Un trio de professionnels en financement d’entreprises qui a quitté la firme torontoise Integrated Asset Management après son achat par la montréalaise Fiera Capital, en juillet 2019, fait un retour dans le marché canadien de la dette privée d’entreprises en lançant sa propre société de prêts.

Martin Vallières Martin Vallières
La Presse

Nommée Private Debt Partners (PDP), l’entreprise cofondée par Jeffrey Deacon, Greg Dimmer et Jean-Christophe Greck sera établie à Toronto avec un bureau à Montréal.

Le premier projet du plan d’affaires de PDP est de lever 750 millions de dollars en capitaux provenant d’une vingtaine d’investisseurs institutionnels et de fortunes privées au Canada pour constituer un nouveau fonds de prêts aux entreprises en dette privée.

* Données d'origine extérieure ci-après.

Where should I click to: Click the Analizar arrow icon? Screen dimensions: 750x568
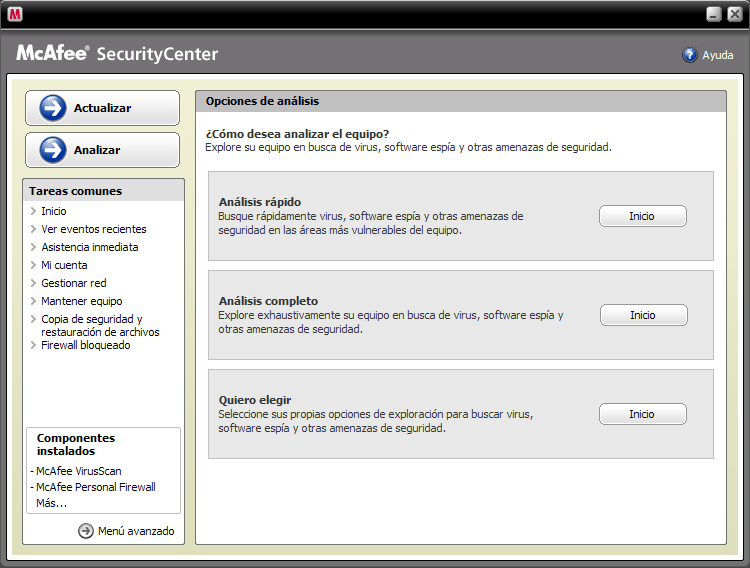52,150
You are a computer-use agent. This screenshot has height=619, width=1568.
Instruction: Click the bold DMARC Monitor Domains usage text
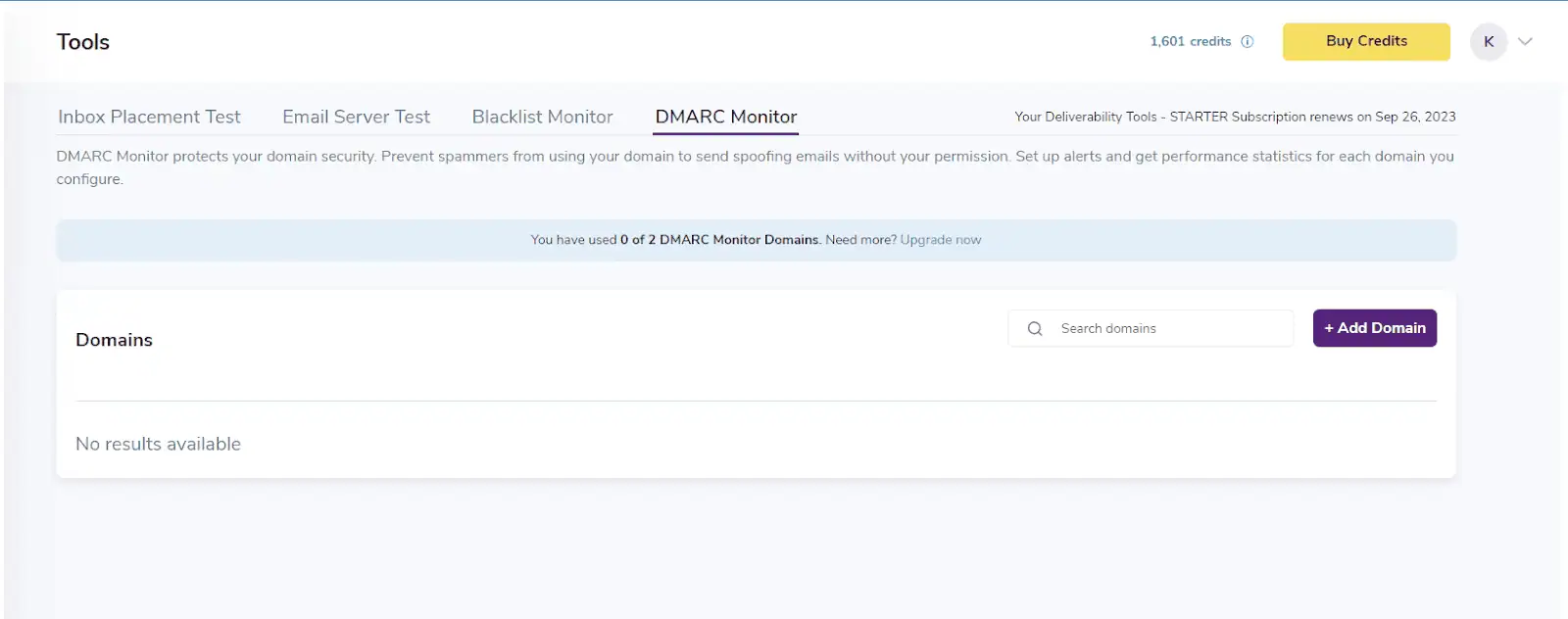(720, 240)
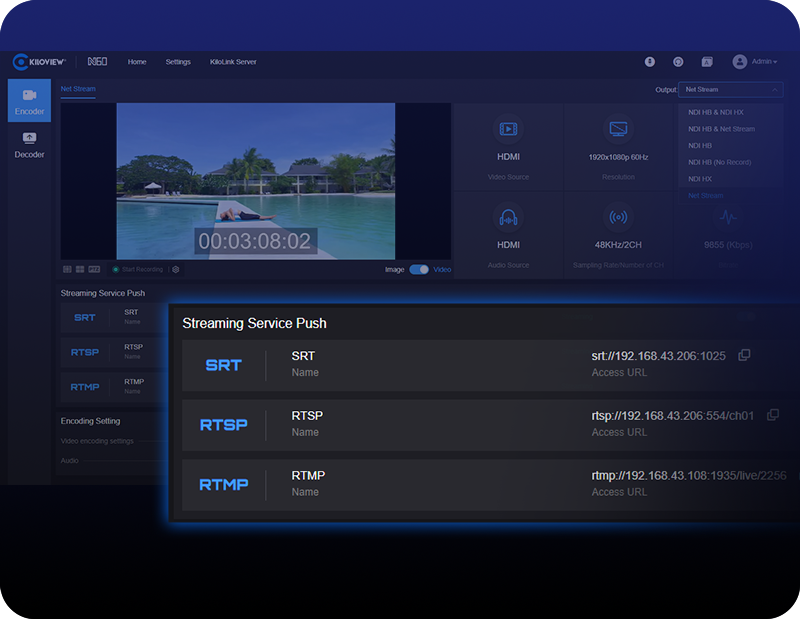Copy the SRT access URL
This screenshot has height=619, width=800.
(x=744, y=355)
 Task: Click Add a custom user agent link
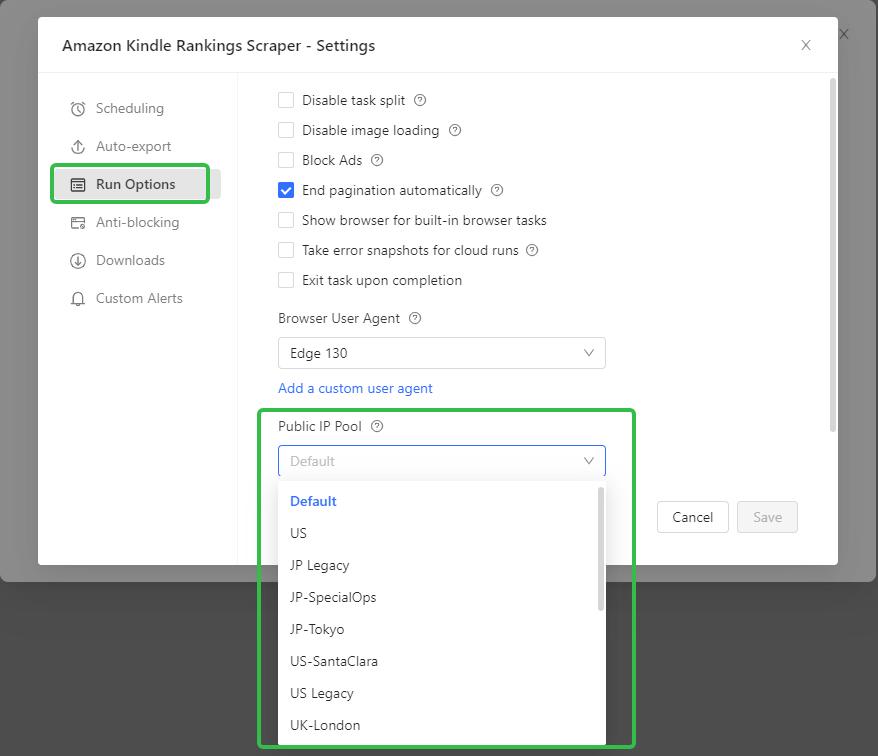tap(355, 388)
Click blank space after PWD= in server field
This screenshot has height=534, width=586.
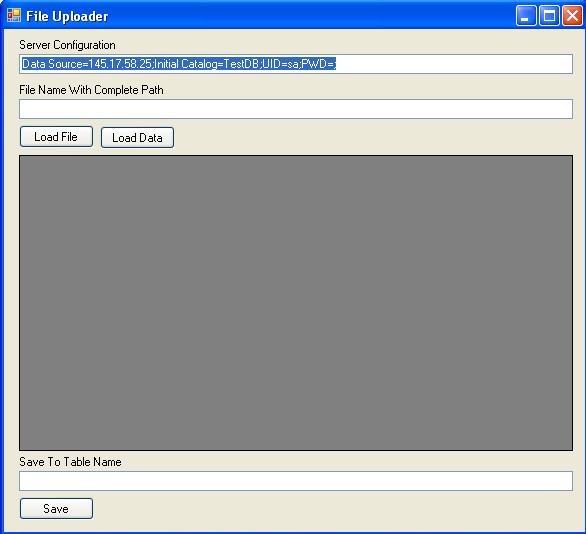pos(454,64)
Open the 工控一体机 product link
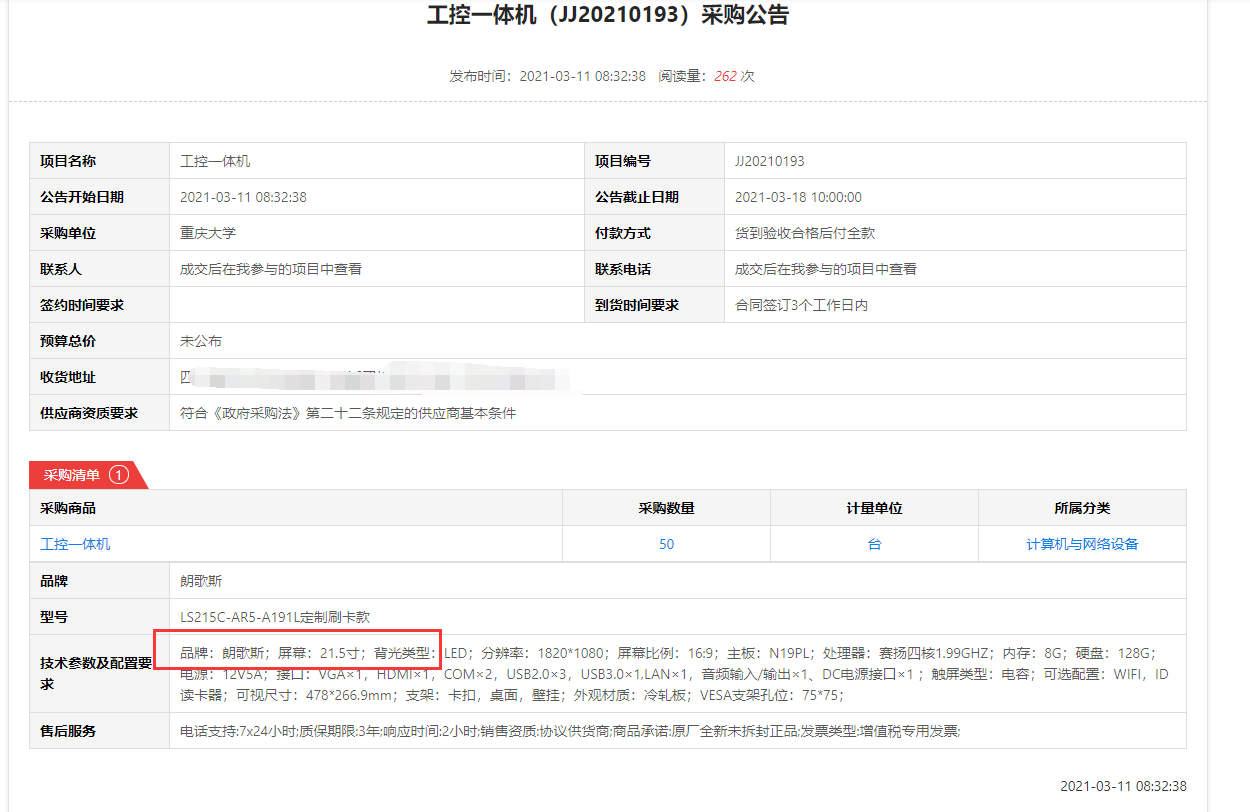1250x812 pixels. [x=75, y=544]
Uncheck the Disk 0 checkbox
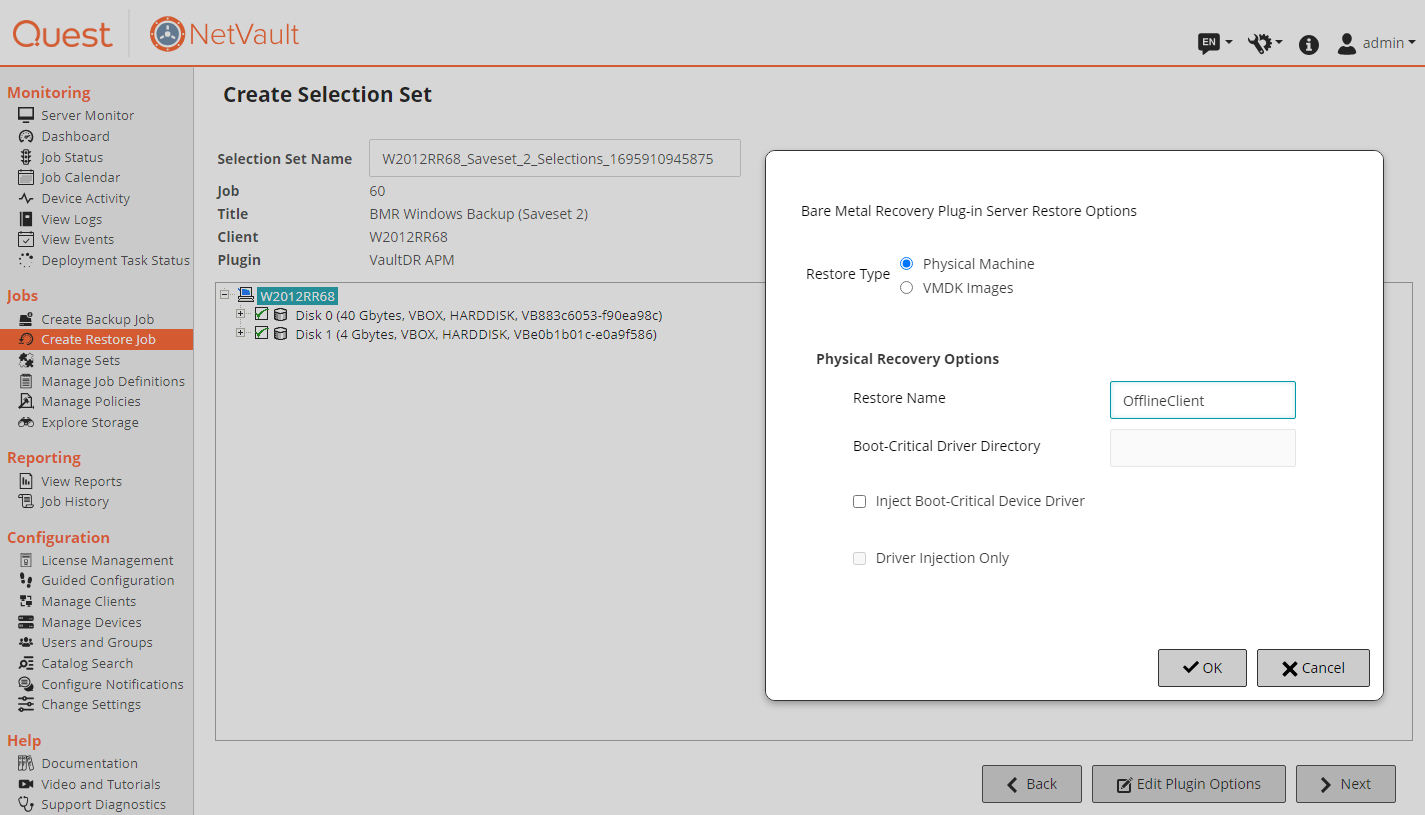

Ces prêts seront structurés sur mesure pour des entreprises canadiennes de taille intermédiaire bien établies qui recherchent du financement à coûts et à conditions stabilisés à long terme.

« Nous ciblons le marché du financement par titre de dette privée auprès d’entreprises canadiennes à la croissance bien établie, qui sont devenues trop grosses pour se financer auprès de leur succursale bancaire, mais qui sont encore trop petites pour aller dans le marché de la dette publique [marché des obligations d’entreprises] », explique Jean-Christophe Greck, cofondateur et coassocié-directeur de PDP, en entretien avec La Presse.

Selon la description de leur projet de « Fonds canadien de prêts directs », les cofondateurs de PDP disent vouloir constituer un « portefeuille diversifié de prêts à taux d’intérêt fixe et à long terme » parmi une vingtaine d’entreprises canadiennes qui « bénéficient d’un excellent positionnement sur le marché, d’équipes de gestion ayant fait leurs preuves et d’une solide performance financière ».

Jean-Christophe Greck précise que ces prêts en dette privée sont prévus pour des montants allant « de 10 à 50 millions », auprès d’entreprises de taille intermédiaire avec un effectif de « 100 à 500 employés », et des résultats de base comptant « un BAIIA [bénéfice avant les charges d’intérêts, d’impôts et d’amortissements] annuel de 3 à 20 millions ».

« Demande accrue de financement »

Comme c’est l’usage dans le milieu du financement privé, PDP prévoit sélectionner les entreprises admissibles à son « Fonds canadien de prêts directs » surtout parmi les références qui lui proviendront de firmes-conseils en services professionnels. Selon M. Greck, cette sélection s’effectuera en fonction de critères d’analyse financière semblables à ceux des agences de notation de crédit.

« Dans la conjoncture actuelle d’un resserrement de l’offre de crédit aux entreprises parmi leurs prêteurs habituels dans le secteur bancaire, il y a une demande accrue de financement fait sur mesure et stable à long terme parmi les entreprises qui étaient déjà en bonne santé avant de subir le choc économique de la pandémie », estime le cofondateur de PDP.

Dans la mesure où sa recherche de capitaux d’investisseurs institutionnels se déroule comme prévu d’ici la fin de l’année, PDP prévoit de réaliser les premiers contrats de dette privée dans son « Fonds canadien de prêts directs » au début de 2021.